Article mis en ligne le 27 juillet 2020
dernière modification le 26 juillet 2020

J’habite Nice, sur la Côte d’Azur. Je vous inviterai bien dans mon salon, mais il est déjà occupé par des demandeurs d’asile. Et vous, en fait, j’aimerais bien que vous partiez. Parce que notre ville ne peut pas accueillir toute la richesse du monde. Et que j’en ai marre de vous, pas en tant que personnes, mais en tant que complices d’une économie qui n’est qu’une course effrénée vers le mur.

J’y ai cru, pourtant. Après le confinement, et ce beau printemps volé, il était une chose que je me répétais en guise de mantra consolateur : cet été, au moins, nous serons tranquilles, sans touristes. Sans cette engeance annuelle des disgracieuses outres à KFC venues suinter leur huile solaire sur nos trottoir et les plages de notre belle Méditerranée.

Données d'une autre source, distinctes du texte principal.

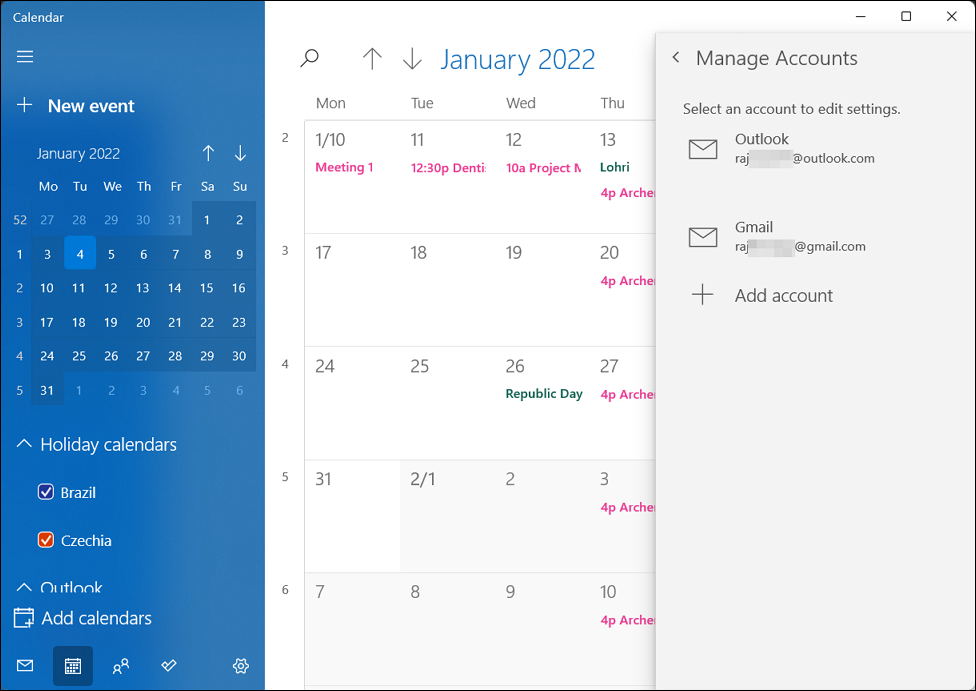The width and height of the screenshot is (976, 691).
Task: Open the To Do icon
Action: [x=168, y=665]
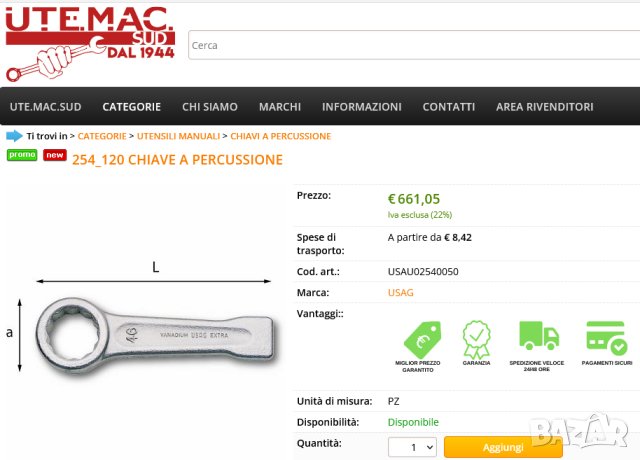Click the Garanzia ribbon badge icon
This screenshot has height=460, width=640.
tap(476, 340)
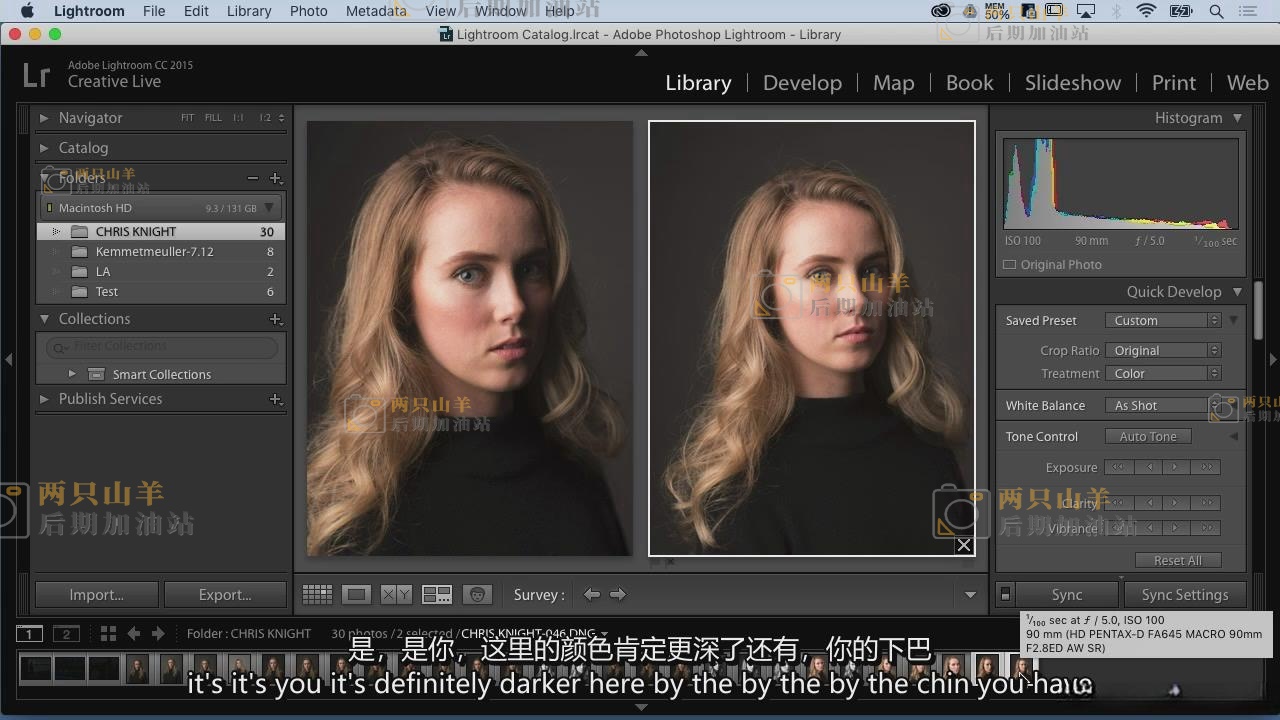Click the Export button

[x=225, y=594]
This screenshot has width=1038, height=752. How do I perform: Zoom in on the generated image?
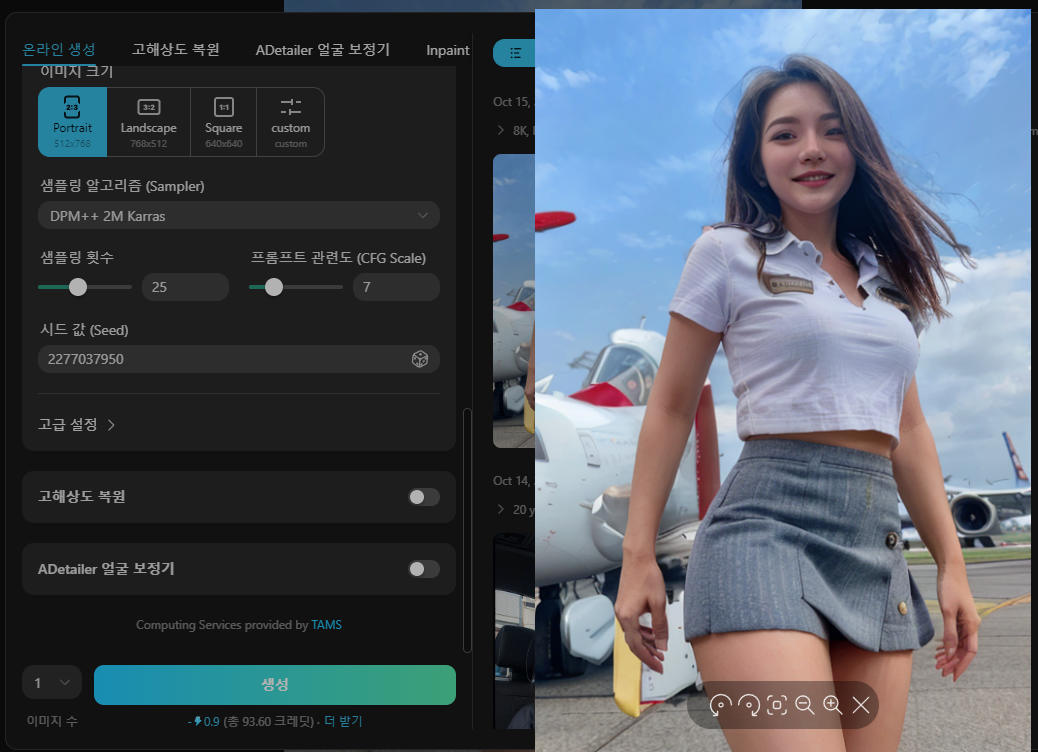point(833,705)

Las ! Chaque soir quand, tel un matou arpentant consciencieusement son territoire, je dérive dans les ruelles du Babazouk, une cannette de bière fraiche à la main, vous êtes là, partout, en grappe, jaillis des entrailles climatisées de notre saloperie d’aéroport, où vous débarquez de tous les coins du monde sans masques ni tests, si bien que notre département est passé du vert au rouge et que les futurs re-confinés que nous sommes vous disent merci. Vous êtes là, à bouffer des glaces, à marcher à deux à l’heure dans les rues, à vous extasier devant nous comme devant des ours de cirque. A nous demander où est l’église machin en anglais et sans bonjour ni merci, ce qui fait que je vous envoie généralement dans le sens opposé, histoire de vous apprendre un peu la politesse.

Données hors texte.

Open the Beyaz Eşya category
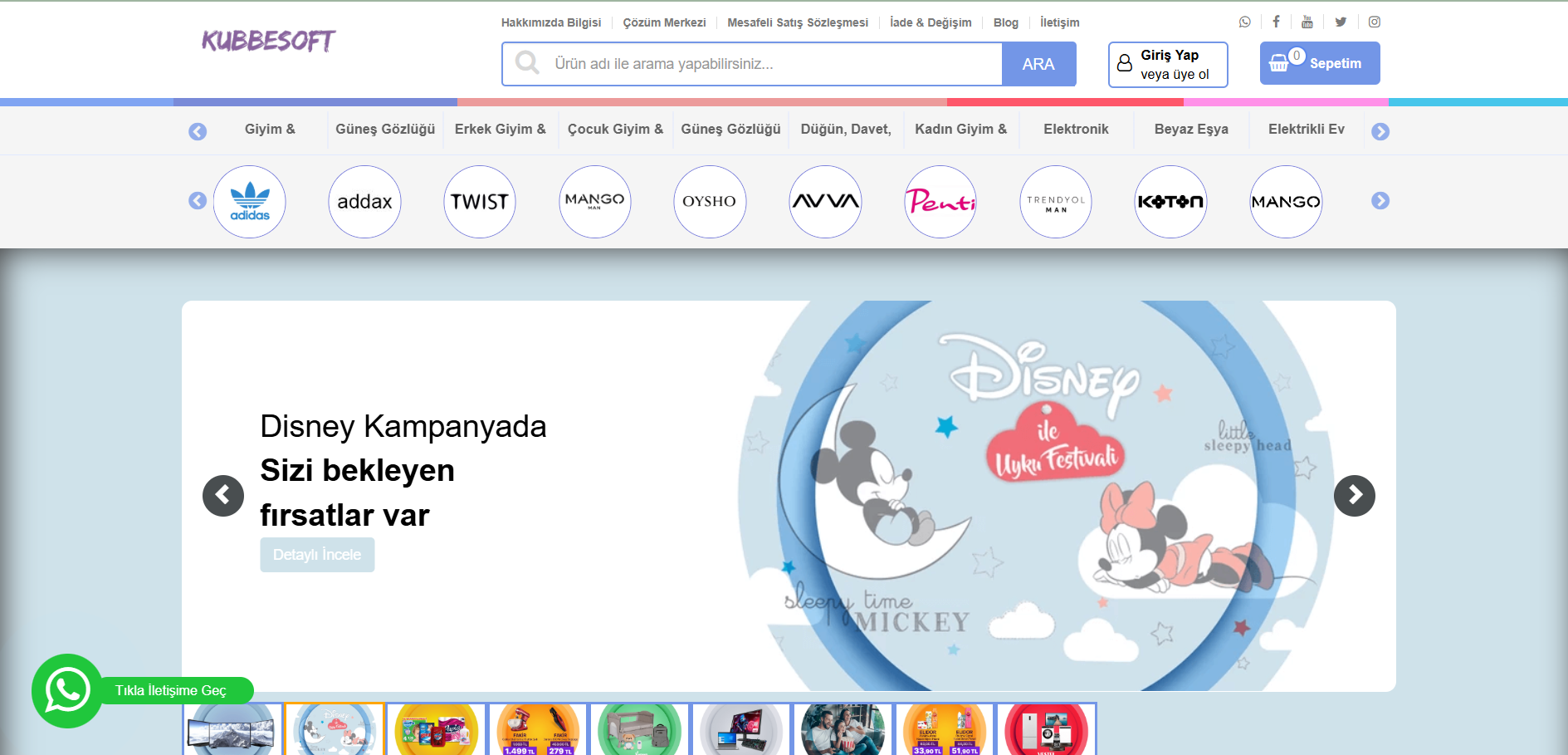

Vous êtes là, c’est gentil d’être venus, mais en fait, j’aimerai bien que vous partiez. Notre ville ne peut pas accueillir toute la richesse du monde.

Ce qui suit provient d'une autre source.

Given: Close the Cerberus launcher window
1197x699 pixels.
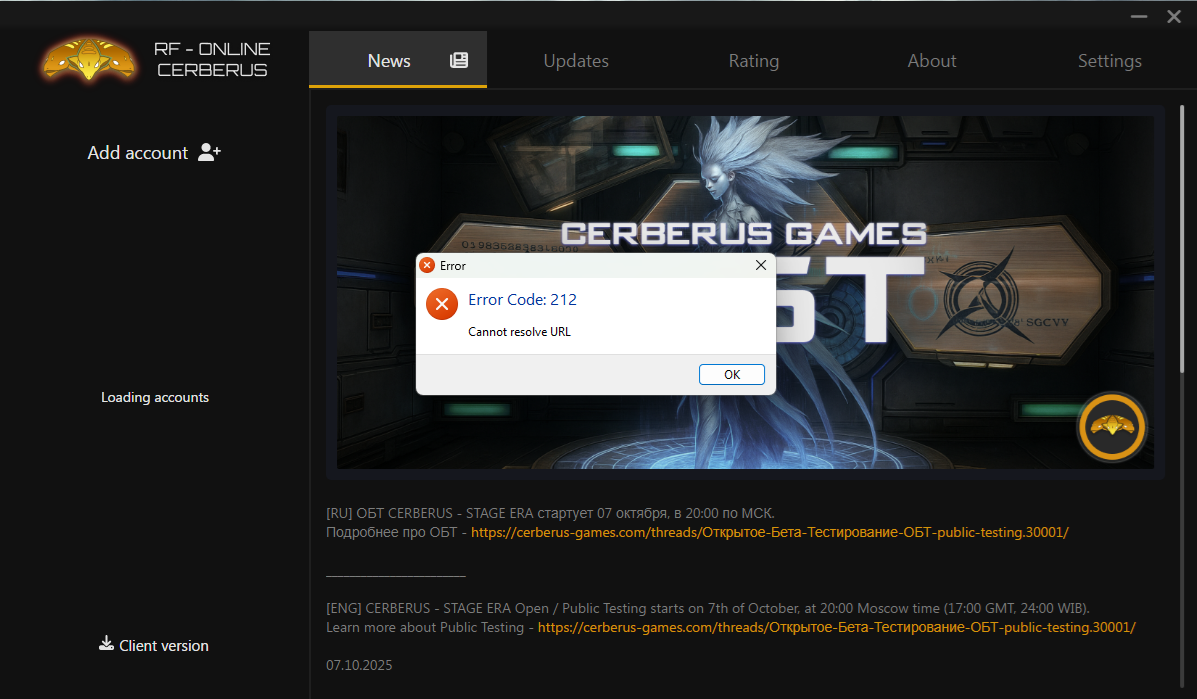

Vous allez me dire : ça relance l’économie. La belle économie que voilà ! Ces portefeuilles sur pattes ne viennent que pour inonder de leur thune des grands magasins qu’ils ont déjà chez eux, et qui s’appellent Zara, H&M, MacDonald’s et j’en passe, qui généralement d’ailleurs ne payent même pas leurs impôts en France, et qui pour nous, locaux, vont se borner à créer une poignée de boulots précaires pour étudiants fauchés. (...)

Que ce soit bien clair une fois pour toute, l’économie touristique est une impasse, pire, une course effrénée vers le mur. (...)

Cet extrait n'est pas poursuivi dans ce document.